▶ The data:

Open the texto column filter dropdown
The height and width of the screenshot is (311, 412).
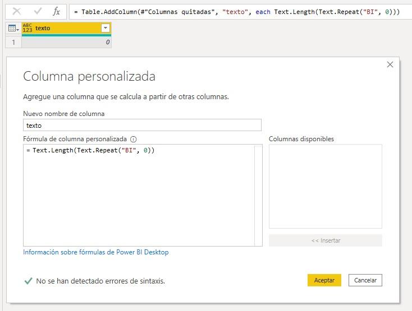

---

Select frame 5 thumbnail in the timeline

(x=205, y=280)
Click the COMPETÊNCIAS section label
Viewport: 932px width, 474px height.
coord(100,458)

...

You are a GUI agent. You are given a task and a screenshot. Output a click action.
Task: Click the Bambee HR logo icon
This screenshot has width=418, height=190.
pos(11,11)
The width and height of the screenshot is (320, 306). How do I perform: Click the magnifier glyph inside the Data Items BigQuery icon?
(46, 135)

▶ How to complete this task: The range runs from the line with "Open the texto column filter dropdown" up to and including the line with "The height and" in the listing above; please write out exactly those lines and nothing more.

▶ Exercise output:
Open the texto column filter dropdown
The height and width of the screenshot is (311, 412).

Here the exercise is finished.